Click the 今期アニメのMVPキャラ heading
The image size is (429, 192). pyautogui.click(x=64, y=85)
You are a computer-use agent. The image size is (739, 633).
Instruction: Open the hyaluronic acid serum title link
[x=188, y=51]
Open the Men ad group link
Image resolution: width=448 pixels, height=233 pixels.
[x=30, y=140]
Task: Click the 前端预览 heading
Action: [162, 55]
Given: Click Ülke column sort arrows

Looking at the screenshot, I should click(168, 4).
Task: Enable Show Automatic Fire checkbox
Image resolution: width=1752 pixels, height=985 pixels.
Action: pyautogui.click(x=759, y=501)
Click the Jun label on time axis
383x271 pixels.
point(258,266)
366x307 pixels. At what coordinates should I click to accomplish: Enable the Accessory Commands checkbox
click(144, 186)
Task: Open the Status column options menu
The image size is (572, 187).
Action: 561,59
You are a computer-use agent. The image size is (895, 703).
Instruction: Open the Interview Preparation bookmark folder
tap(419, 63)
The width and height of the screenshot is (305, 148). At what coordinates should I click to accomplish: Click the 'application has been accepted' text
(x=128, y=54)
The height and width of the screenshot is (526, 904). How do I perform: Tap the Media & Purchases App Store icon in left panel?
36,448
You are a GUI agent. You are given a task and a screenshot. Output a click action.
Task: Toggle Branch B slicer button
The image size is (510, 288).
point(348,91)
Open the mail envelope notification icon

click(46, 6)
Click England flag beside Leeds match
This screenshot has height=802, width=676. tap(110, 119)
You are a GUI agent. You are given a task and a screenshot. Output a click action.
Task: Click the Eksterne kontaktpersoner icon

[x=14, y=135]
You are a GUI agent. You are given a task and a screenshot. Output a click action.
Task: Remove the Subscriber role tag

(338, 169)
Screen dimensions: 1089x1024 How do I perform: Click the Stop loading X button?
—————
DIRECTIVE: Retype every row from the top down to the line containing "[x=14, y=135]", including that line.

SOLUTION TO THE PROBLEM:
Click the 今期アニメのMVPキャラ heading
The image size is (429, 192). pyautogui.click(x=64, y=85)
You are a computer-use agent. The image size is (739, 633).
Instruction: Open the hyaluronic acid serum title link
[x=188, y=51]
Open the Men ad group link
Image resolution: width=448 pixels, height=233 pixels.
[x=30, y=140]
Task: Click the 前端预览 heading
Action: [162, 55]
Given: Click Ülke column sort arrows

Looking at the screenshot, I should click(168, 4).
Task: Enable Show Automatic Fire checkbox
Image resolution: width=1752 pixels, height=985 pixels.
Action: pyautogui.click(x=759, y=501)
Click the Jun label on time axis
383x271 pixels.
point(258,266)
366x307 pixels. At what coordinates should I click to accomplish: Enable the Accessory Commands checkbox
click(144, 186)
Task: Open the Status column options menu
The image size is (572, 187).
Action: 561,59
You are a computer-use agent. The image size is (895, 703).
Instruction: Open the Interview Preparation bookmark folder
tap(419, 63)
The width and height of the screenshot is (305, 148). At what coordinates should I click to accomplish: Click the 'application has been accepted' text
(x=128, y=54)
The height and width of the screenshot is (526, 904). How do I perform: Tap the Media & Purchases App Store icon in left panel?
36,448
You are a GUI agent. You are given a task and a screenshot. Output a click action.
Task: Toggle Branch B slicer button
The image size is (510, 288).
point(348,91)
Open the mail envelope notification icon

click(46, 6)
Click England flag beside Leeds match
This screenshot has height=802, width=676. tap(110, 119)
You are a GUI agent. You are given a task and a screenshot. Output a click action.
Task: Click the Eksterne kontaktpersoner icon

[x=14, y=135]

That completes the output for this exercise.